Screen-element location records
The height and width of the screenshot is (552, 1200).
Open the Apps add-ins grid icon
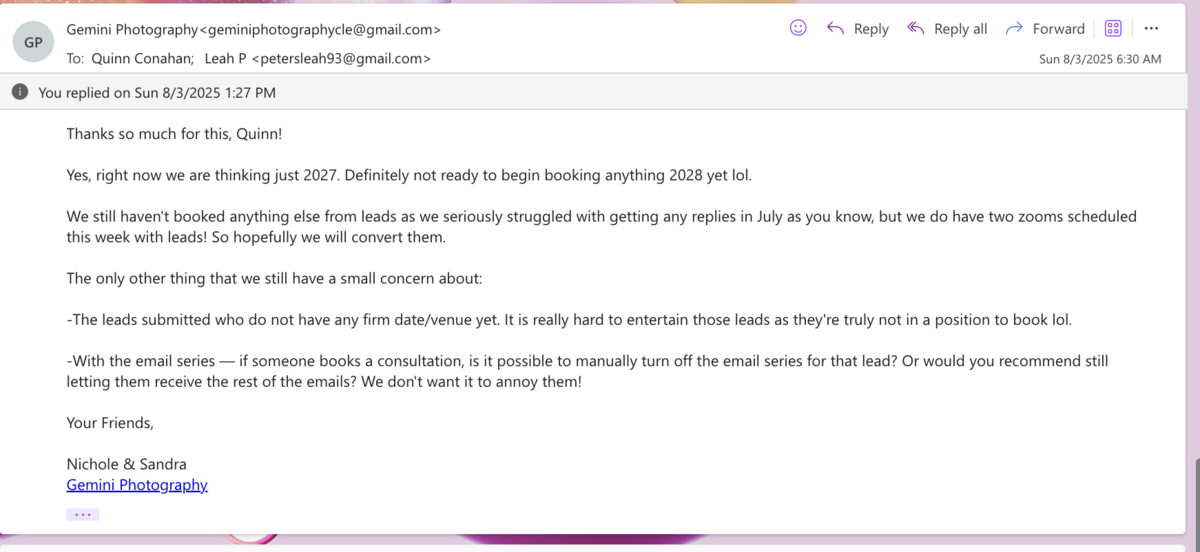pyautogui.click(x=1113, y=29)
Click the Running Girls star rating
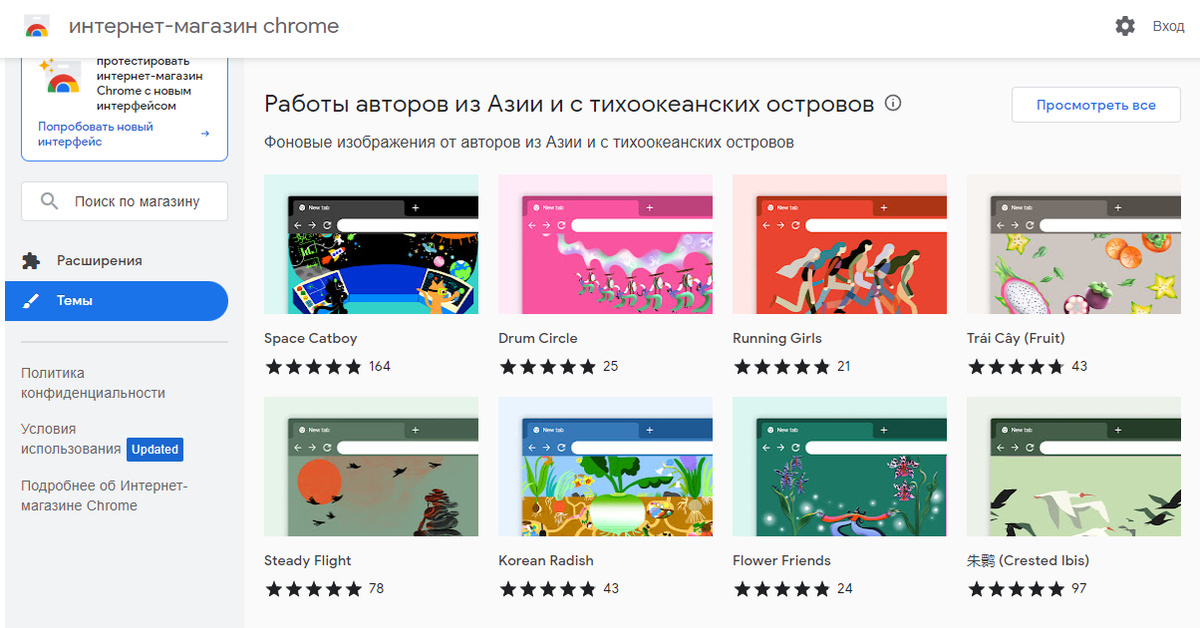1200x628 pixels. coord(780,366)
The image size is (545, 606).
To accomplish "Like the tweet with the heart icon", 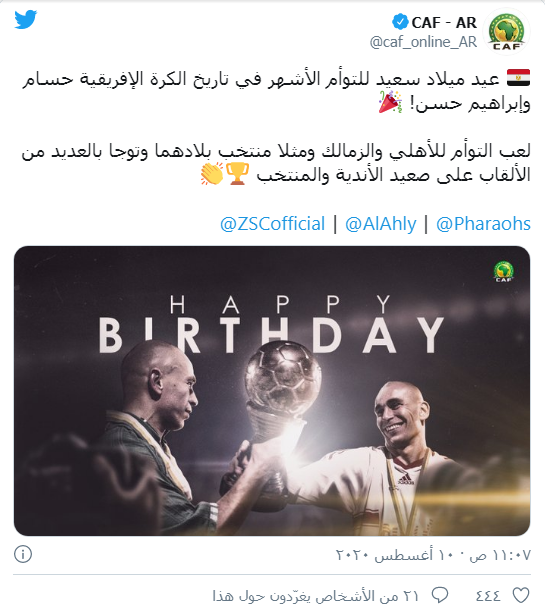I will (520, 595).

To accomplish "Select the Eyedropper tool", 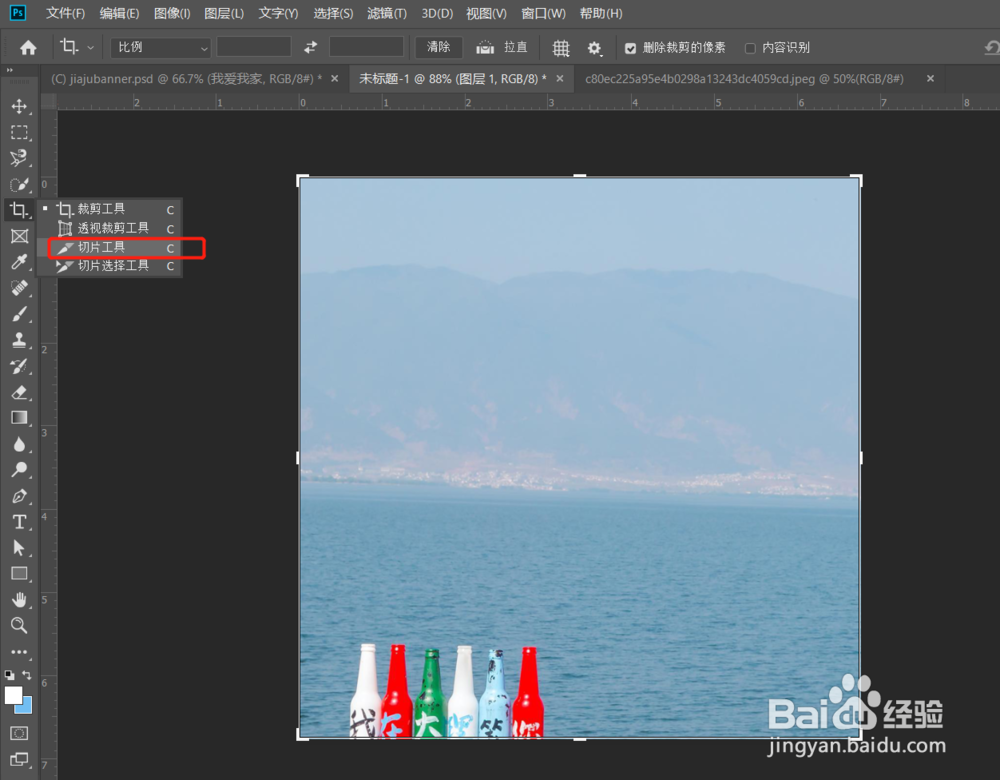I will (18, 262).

▶ **DO THIS**
Reproduce the items word for word from the beginning through the line containing "1200x628 pixels. coord(780,366)", including that line. Omit the pictures from your answer.

▶ **TASK RESPONSE**
The height and width of the screenshot is (552, 1200).
Open the Apps add-ins grid icon
pyautogui.click(x=1113, y=29)
Click the Running Girls star rating
1200x628 pixels. coord(780,366)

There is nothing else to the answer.